Early life and education
Borders moved with her family from Kentucky to Nevada in 1940 when she was 4 years old. She attended the historic Fifth Street School, and graduated in 1954 from Las Vegas High School (now a performing arts academy) in downtown Las Vegas, where she reported for the school newspaper. On a Harold's Club scholarship, she graduated from the University of Nevada, Reno's school of journalism with a bachelor of arts degree.

Career
During her senior year at UNR, she interned at United Press International in Reno and, upon graduation, went to work for UPI full-time, later transferring to the San Diego bureau, then Los Angeles and, ultimately, to Las Vegas as the bureau manager, from the time it was mob influenced into the large corporate era of the 1990s. Borders was the first female wire service manager in the western United States.

After leaving UPI, she opened the first full-time Las Vegas office for Gannet Newspapers before accepting her appointment as Nevada commissioner of Consumer Affairs. After that short stint, Borders headed the Las Vegas News Bureau before retiring in 2002.

While with UPI, Borders covered the Beatles' arrival in Las Vegas in 1964 when they performed at the Las Vegas Convention Center. She also broke the news story of Elvis Presley's 1967 wedding to girlfriend Priscilla Beaulieu at the Aladdin hotel-casino wedding chapel after getting a tip. She went to the Aladdin Hotel Casino and waited all night. At 8 o'clock in the morning, Borders noticed a Nevada Supreme Court justice walking into the casino and asked if he was there to marry Elvis, and he confirmed it. She was first reporter to file the story about the wedding.
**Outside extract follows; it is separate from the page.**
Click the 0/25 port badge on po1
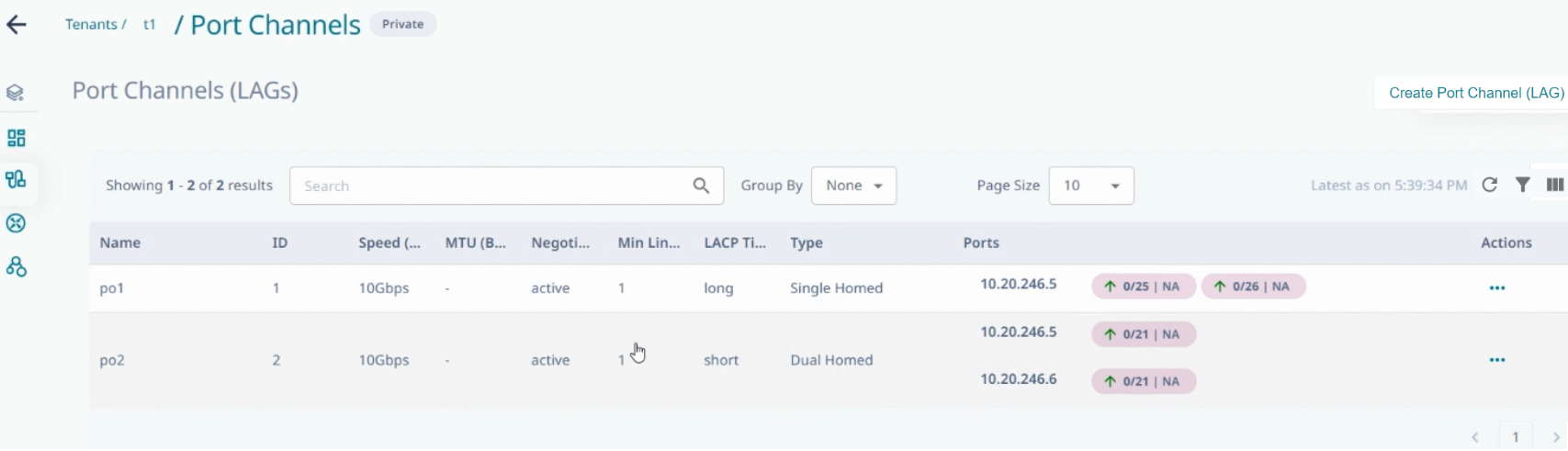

In 1969, she wrote a review of Presley's opening night at the International Hotel in Las Vegas for UPI. In the article titled "Elvis Swings Into Action in Vegas," she wrote, "During the performance, Presley went through 15 selections including some of his top records, 'Blue Suede Shoes,' 'Love Me Tender,' 'Jailhouse Rock,' and 'Heartbreak Hotel.' He also strummed his guitar and slithered through his recent recording, 'In The Ghetto'."

In 1981, Borders was the first reporter on the scene of the car bombing on Sahara Blvd. involving mob connected bookmaker and casino operator Frank "Lefty" Rosenthal. "As I drove by Tony Roma's and Marie Callender's, I heard this huge boom," Borders told the Las Vegas Sun. "A guy was getting out of a car, sort of smoky and his hair was standing on end." As she approached, she told the paper, Rosenthal shouted, "They're trying to kill me, they're trying to kill me!" Rosenthal survived the assassination attempt, while suffering burns, because of a steel plate factory installed under the driver's seat to correct balancing issues in his 1981 Cadillac Eldorado.

During her career with UPI, Borders also covered the Watts riots in Los Angeles, the assassination of Robert F. Kennedy, the indictment of Sirhan Sirhan, and the Charles Manson murder trial.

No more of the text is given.